How many other unknown gotchas are in the compilers? :-(

October 16, 2018
On Tuesday, 16 October 2018 at 07:09:05 UTC, Vijay Nayar wrote:
> On Monday, 15 October 2018 at 22:17:57 UTC, Jabari Zakiya wrote:
>>> $ dub build --compiler=ldc2 -b=release && echo "3000000000" | ./twinprimes
>>> Enter integer number:
>>> threads = 8
>>> each thread segment is [1 x 65536] bytes array
>>> twinprime candidates = 175324676; resgroups = 1298702
>>> each 135 threads has nextp[2 x 5566] array
>>> setup time = 1 ms, 864 μs, and 7 hnsecs
>>> perform twinprimes ssoz sieve
>>> sieve time = 196 ms, 566 μs, and 5 hnsecs
>>> last segment = 53518 resgroups; segment slices = 20
>>> total twins = 9210144; last twin = 2999999712+/- 1
>>> total time = 198 ms, 431 μs, and 2 hnsecs
>>>
>>> My understanding is that the difference in performance is largely due to slightly better optimization from the LLVM based ldc2 compiler, where I believe Nim is using gcc.
>>
>> Here's what I get on my system.
>>
>> $ echo 3_000_000_000 | ./twinprimes_test7yc.0180.gcc821
>> Enter integer number: threads = 8
>> each thread segment is [1 x 65536] bytes array
>> twinprime candidates = 175324676; resgroups = 1298702
>> each 135 threads has nextp[2 x 5566] array
>> setup time = 0.000 secs
>> perform twinprimes ssoz sieve
>> sieve time = 0.144 secs
>> last segment = 53518 resgroups; segment slices = 20
>> total twins = 9210144; last twin = 2999999712+/-1
>> total time = 0.144 secs

Hey Vijay I found subtle static typing errors.

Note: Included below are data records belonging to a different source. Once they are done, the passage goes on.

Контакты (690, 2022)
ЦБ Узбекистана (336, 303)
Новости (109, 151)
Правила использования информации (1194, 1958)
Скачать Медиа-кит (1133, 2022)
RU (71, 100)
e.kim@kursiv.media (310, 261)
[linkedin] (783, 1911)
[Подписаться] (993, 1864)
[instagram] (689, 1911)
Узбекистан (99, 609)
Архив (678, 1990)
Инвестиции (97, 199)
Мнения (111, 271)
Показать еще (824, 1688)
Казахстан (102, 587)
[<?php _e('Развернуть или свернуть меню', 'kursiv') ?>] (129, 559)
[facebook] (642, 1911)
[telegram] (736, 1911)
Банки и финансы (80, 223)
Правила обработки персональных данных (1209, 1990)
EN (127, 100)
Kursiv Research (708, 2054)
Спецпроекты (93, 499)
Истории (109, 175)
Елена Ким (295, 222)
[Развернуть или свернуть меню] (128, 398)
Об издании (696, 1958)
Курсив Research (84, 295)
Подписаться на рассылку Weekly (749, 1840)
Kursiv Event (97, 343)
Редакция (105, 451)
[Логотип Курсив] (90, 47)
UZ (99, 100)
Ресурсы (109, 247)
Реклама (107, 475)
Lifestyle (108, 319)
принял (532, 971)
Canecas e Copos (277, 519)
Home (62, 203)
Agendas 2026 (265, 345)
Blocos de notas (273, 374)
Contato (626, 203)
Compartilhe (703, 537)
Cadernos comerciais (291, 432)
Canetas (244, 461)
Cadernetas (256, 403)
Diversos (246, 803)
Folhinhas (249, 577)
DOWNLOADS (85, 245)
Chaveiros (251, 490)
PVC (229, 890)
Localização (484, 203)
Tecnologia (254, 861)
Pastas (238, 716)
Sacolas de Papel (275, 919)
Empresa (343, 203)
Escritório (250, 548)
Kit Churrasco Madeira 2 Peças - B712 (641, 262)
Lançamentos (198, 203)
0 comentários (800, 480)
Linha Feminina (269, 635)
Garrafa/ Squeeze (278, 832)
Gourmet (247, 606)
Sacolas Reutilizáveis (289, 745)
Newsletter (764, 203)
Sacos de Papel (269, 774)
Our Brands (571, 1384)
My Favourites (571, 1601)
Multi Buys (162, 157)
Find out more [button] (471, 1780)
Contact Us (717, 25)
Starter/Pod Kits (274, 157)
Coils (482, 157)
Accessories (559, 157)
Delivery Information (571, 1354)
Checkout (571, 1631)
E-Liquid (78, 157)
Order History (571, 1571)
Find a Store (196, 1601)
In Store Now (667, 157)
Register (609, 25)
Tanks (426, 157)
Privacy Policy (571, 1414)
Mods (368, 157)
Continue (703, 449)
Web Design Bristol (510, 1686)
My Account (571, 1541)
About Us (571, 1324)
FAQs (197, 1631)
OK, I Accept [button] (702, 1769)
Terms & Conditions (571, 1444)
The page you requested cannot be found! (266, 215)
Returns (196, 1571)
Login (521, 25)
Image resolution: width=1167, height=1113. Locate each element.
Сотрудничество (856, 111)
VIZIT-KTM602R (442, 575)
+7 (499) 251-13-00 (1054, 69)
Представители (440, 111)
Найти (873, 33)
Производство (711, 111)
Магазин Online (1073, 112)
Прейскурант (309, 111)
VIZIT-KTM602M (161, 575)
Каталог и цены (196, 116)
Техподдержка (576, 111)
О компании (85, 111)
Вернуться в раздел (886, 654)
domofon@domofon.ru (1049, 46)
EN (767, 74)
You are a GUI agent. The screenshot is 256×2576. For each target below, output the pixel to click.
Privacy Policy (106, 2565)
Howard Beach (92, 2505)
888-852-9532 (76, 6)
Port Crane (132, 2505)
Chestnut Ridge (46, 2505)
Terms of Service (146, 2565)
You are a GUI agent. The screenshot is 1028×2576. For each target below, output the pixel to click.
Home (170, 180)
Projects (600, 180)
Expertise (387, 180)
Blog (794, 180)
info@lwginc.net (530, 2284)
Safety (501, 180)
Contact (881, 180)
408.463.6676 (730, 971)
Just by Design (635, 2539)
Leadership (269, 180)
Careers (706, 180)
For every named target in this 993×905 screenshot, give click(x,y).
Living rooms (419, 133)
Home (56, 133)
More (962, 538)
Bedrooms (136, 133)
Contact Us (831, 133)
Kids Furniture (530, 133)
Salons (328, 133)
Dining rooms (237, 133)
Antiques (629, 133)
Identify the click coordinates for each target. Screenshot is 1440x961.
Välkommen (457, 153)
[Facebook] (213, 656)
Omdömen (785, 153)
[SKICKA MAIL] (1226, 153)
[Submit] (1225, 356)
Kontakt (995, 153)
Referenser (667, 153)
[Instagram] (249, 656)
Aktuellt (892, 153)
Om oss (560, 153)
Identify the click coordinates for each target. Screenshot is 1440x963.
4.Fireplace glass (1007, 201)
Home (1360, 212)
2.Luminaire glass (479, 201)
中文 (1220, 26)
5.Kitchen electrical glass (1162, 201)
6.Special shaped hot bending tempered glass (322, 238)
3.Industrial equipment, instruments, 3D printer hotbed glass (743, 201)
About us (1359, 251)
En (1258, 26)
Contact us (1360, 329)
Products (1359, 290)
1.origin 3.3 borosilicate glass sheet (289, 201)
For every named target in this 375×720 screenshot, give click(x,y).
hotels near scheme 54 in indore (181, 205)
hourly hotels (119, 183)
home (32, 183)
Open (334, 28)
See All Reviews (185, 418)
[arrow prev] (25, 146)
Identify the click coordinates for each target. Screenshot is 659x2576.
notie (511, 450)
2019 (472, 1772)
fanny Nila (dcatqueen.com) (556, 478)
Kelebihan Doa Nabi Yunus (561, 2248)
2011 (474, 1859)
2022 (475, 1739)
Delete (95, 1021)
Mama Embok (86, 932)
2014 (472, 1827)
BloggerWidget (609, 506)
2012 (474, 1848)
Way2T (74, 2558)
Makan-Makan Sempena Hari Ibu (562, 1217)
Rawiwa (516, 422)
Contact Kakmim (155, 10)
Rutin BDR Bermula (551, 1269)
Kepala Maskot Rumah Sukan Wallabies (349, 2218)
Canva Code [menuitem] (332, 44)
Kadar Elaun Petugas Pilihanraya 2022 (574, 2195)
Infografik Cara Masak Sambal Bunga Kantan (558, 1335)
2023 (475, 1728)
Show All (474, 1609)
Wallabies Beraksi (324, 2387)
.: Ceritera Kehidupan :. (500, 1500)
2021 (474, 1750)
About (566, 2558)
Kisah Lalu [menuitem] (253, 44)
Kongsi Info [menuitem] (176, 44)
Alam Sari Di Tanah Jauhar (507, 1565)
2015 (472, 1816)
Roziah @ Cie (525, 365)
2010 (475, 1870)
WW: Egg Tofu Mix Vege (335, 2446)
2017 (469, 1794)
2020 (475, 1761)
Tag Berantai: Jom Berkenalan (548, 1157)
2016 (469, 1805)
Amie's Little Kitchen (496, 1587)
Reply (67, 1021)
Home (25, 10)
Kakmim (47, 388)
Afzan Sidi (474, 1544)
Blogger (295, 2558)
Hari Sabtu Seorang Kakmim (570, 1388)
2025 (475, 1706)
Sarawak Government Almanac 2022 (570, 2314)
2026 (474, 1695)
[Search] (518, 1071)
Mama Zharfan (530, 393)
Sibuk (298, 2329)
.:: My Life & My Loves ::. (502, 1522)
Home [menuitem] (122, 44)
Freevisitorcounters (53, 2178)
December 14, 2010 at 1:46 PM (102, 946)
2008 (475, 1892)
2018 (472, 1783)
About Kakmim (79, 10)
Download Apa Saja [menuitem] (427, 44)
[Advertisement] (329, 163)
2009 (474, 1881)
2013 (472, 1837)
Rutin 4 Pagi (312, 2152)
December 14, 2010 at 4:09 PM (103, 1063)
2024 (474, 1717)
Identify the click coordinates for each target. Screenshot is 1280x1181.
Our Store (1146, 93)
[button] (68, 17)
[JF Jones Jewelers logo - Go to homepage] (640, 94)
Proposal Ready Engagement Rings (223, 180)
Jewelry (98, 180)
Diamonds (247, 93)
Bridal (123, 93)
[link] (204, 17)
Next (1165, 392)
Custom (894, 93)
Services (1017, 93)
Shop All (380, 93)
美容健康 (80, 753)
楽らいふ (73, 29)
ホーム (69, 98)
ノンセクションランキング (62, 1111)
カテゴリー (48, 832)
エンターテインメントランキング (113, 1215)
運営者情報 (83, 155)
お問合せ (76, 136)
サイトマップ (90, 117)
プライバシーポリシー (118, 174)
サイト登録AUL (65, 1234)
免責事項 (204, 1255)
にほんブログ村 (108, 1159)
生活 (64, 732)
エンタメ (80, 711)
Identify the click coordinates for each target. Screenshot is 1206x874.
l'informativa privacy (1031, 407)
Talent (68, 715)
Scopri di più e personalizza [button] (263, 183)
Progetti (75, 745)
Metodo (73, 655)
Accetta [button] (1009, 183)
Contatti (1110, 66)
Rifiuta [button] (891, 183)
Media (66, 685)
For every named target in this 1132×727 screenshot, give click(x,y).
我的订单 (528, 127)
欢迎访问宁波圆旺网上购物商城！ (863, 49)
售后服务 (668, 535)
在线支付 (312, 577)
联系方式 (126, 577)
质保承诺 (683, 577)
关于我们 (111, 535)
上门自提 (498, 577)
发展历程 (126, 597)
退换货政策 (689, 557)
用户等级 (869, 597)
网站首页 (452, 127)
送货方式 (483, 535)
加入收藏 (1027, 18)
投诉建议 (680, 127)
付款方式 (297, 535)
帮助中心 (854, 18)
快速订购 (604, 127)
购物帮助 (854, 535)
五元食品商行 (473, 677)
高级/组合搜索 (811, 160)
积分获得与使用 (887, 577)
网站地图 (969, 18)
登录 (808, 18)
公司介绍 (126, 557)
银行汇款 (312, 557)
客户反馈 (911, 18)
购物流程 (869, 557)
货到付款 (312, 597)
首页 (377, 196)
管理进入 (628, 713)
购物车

When N < 2^32 - 1 (4,294,967,295) the twimprime count and lastprime values are correct.
When N > 2^32 - 1 both values start to be incorrect.

Examples: For N = 4,000,000,000 you get correct answers

$ echo 4000000000 | ./twinprimes_ssoz
Enter integer number:
threads = 8
each thread segment is [1 x 65536] bytes array
twinprime candidates = 233766231; resgroups = 1731602
each 135 threads has nextp[2 x 6332] array
setup time = 667 μs and 5 hnsecs
perform twinprimes ssoz sieve
sieve time = 181 ms, 277 μs, and 6 hnsecs
last segment = 27666 resgroups; segment slices = 27
total twins = 11944438; last twin = 3999999798+/- 1
total time = 181 ms, 945 μs, and 1 hnsec

Examples: For N = 5,000,000,000 you get wrong answers

$ echo 5000000000 | ./twinprimes_ssoz
Enter integer number:
threads = 8
each thread segment is [1 x 65536] bytes array
twinprime candidates = 292207792; resgroups = 2164503
each 135 threads has nextp[2 x 6999] array
setup time = 744 μs and 7 hnsecs
perform twinprimes ssoz sieve
sieve time = 225 ms, 323 μs, and 4 hnsecs
last segment = 1815 resgroups; segment slices = 34
total twins = 14618173; last twin = 705034592+/- 1
total time = 226 ms, 68 μs, and 1 hnse

These are correct answers for N = 5,000,000,000

$ echo 5000000000 | ./twinprimes_test7yc.0180.gcc821
Enter integer number: threads = 8
each thread segment is [1 x 65536] bytes array
twinprime candidates = 292207792; resgroups = 2164503
each 135 threads has nextp[2 x 6999] array
setup time = 0.001 secs
perform twinprimes ssoz sieve
sieve time = 0.237 secs
last segment = 1815 resgroups; segment slices = 34
total twins = 14618166; last twin = 4999999860+/-1
total time = 0.237 secs

The first easy check should show the lastprime value just a little smaller than N.
See the timing|results table I posted earlier to see correct outputs as N gets bigger.

It took me a looong time, and was a big PITA, to get the correct static typing too in Nim, especially coming from a dynamic language like Ruby.